Le joli mois commence avec Traquet motteux de Jean-Loup Trassard. L'auteur de L'ancolie, Caloge, Conversation avec le taupier et Amitié des abeilles consacre cet essai à la disparition lente mais trop sûre de la civilisation rurale : les courts chapitres ont pour titre « Des fermes », « Chemins ruraux », « Mainmorte » (magnifique chapitre sur les vieux outils aujourd'hui inutiles comme sont inutiles les mains qui les avaient tenus), « Attelages et charrettes », « Des moulins à vent », « De l'éducation des paons », « Le bonheur en ménage » (dans lequel il est question de balai et de Ménage, Gilles de son prénom, écrivain, grammairien et historien du 17ème siècle), « Boeufs de labeur », « Sur le plateau en Aubrac » et, le meilleur pour la fin, « Hymne au fumier ». Des pages magnifiques d'amour nostalgique qui ne tombent pas dans le trop facile « c'était mieux avant ». Elles font néanmoins ce triste constat que ce par quoi nous remplaçons cet « avant » est à ce point déshumanisé, l'humain est à ce point mécanisé, machinisé, obsédé par le plus plutôt que par le bien, que le mot progrès perd tout le sens qu'il a pu avoir. Pas de misérabilisme ni d'appel au retour à la terre mais un bel hommage à l'homme, au paysan, à l'artisan dans ce qu'ils ont de plus noble.

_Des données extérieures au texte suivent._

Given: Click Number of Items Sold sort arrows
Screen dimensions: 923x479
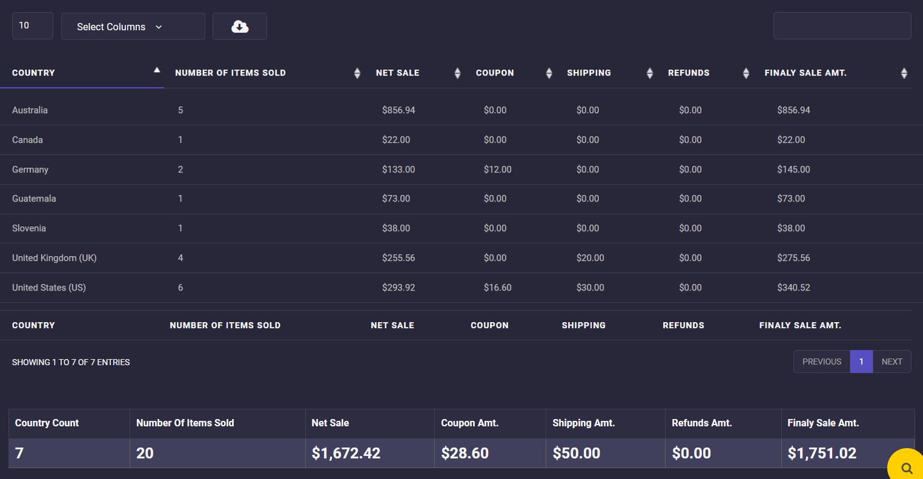Looking at the screenshot, I should tap(357, 73).
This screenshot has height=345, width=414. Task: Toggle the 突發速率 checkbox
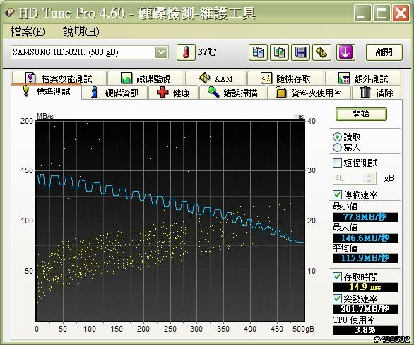[x=337, y=299]
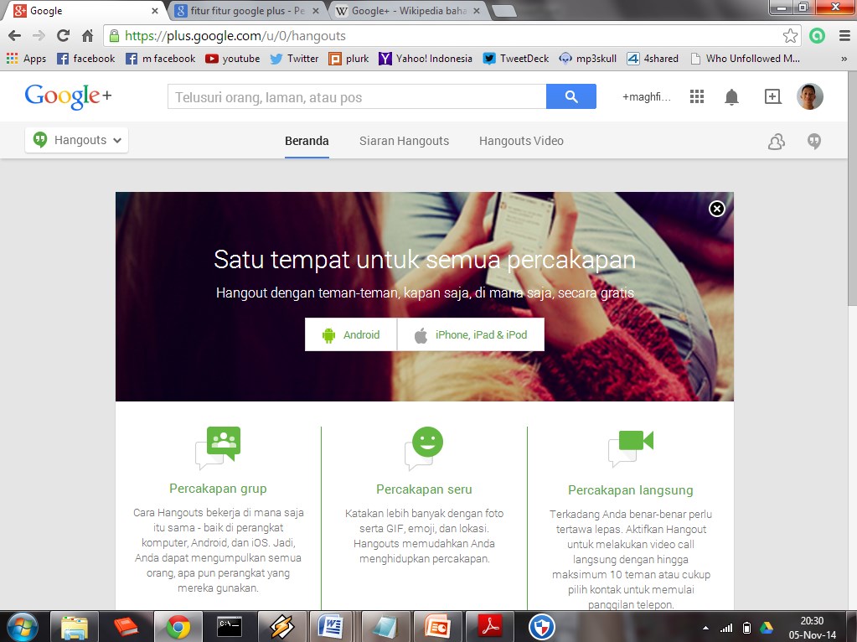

Mélancolie de la résistance m'avait enthousiasmé. Tango de Satan, bien qu'à mon avis un peu moins bon que le premier, restait un très beau roman. Et je termine ce soir Au nord par une montagne, au sud par un lac, à l'ouest par les chemins, à l'est par un cours d'eau, du hongrois László Krasznahorkai. Ce troisième roman traduit en français est une merveille. On retrouve, dans ce court récit de la quête d'un jardin caché par un petit-fils de prince japonais, à la fois le rythme balancé et ondulant des longues phrases de l'écrivain, rythme qui m'avait envoûté dans Mélancolie de la résistance, et le dépouillement, la sécheresse presque du phrasé des auteurs japonais. Ce roman aurait pu être écrit par Kawabata, Inoue, Sôseki, Tanizaki ou n'importe quel autre de ces grands auteurs classiques. Un livre à acheter d'urgence, comme les deux autres romans cités.
Les affaires reprennent. Avec H4Blues de Jean-Bernard Pouy, un auteur qui est toujours un bon moyen de repartir lorsque le goût et le courage de lire s'effilochent. H4 pour Henri IV, le prestigieux lycée du 5e arrondissement de Paris, d'où sont issus la plupart des protagonistes de l'intrigue, à commencer par le narrateur. Du Pouy pur jus, jubilatoire, iconoclaste et bien foutu, de quoi se remettre en train avec plaisir. Et ça fonctionne une fois de plus.